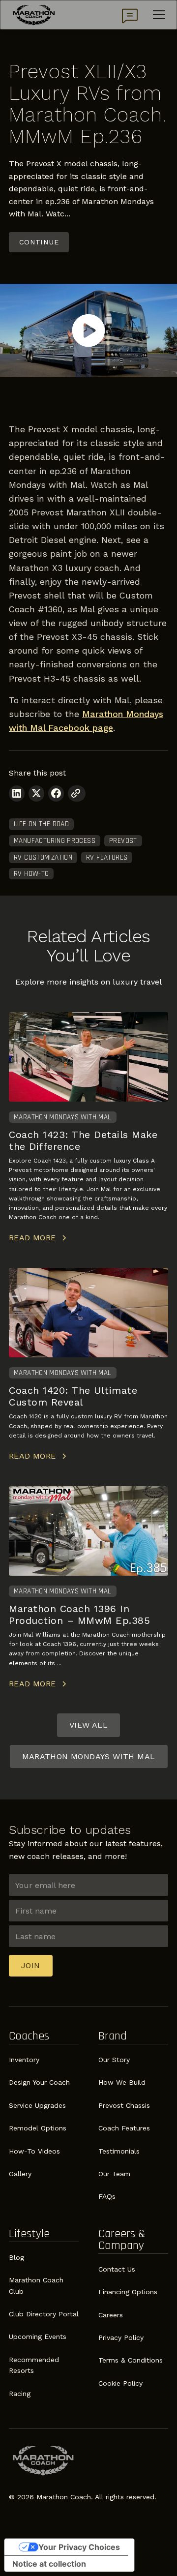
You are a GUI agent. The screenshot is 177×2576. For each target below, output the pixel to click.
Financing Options (127, 2292)
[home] (34, 14)
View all (88, 1725)
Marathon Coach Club (36, 2285)
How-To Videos (34, 2151)
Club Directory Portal (44, 2314)
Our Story (114, 2060)
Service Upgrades (37, 2105)
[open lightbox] (88, 330)
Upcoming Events (37, 2336)
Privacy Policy (121, 2337)
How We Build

------------------------------------

# Directions
Find the word "Club" in the entries, and copy every line it shows up in.

# Finished task
Marathon Coach Club (36, 2285)
Club Directory Portal (44, 2314)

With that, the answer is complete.